Cymbiosis
- Volume 2, Issue 1; 1988
- Editor: Ric Levine
- Categories: Music
- Frequency: Quarterly
- Format: Journal, magazine
- First issue: July/August 1986
- Final issue Number: December 1988 5
- Country: United States
- Based in: West Covina, CA
- Language: English
- ISSN: 0895-6936

= Cymbiosis =

Music magazine

Cymbiosis was a music magazine that lasted from 1986 to 1988. Since the magazine was released with either a cassette or a CD, its tagline was "The marriage of music and magazine".

==History==
The magazine was conceived by free-lance music journalist Ric Levine in early 1985 while at a restaurant. The magazine contained interviews, reviews, and opinions regarding musicians associated with progressive rock, jazz fusion, and new age, though the magazine would stray to other categories deemed "innovative". The magazine also contained a complimentary cassette that includes the music covered within the magazine.

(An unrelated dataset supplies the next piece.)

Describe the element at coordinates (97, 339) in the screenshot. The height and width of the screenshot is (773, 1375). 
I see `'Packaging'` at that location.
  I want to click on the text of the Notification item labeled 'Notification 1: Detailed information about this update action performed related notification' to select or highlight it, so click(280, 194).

In regards to the Magazine's packing, Levine told Guitar Player that the packing for the first issue "looks like a videocassette box, which caused some confusion" and that the packing was expensive at the time; the subsequent issues featured a blister pack where both the magazine and cassette are visible. Levine, alongside his wife Deborah, attempted to publish the magazine nationwide. At the peak of the magazine's run, Cymbiosis was available in 37 states and in 13 countries. However, in 1988, Levine put the magazine out of the market after four issues to rethink his efforts. In December 1988, Levine reintroduced the magazine format with CDs instead of cassettes, released the magazine as a CD booklet, and increased the length of the magazine from 48 pages to 130 pages; the magazine was also distributed by A&M Records. Only one issue was released under the new format.

==Reception==
Flipside wrote that the magazine's steep cover price would "appeal only to yuppies who could afford it" and that the magazine features "very few strong hooks". However, Flipside opined that the musicians featured in the magazine are great for their genre.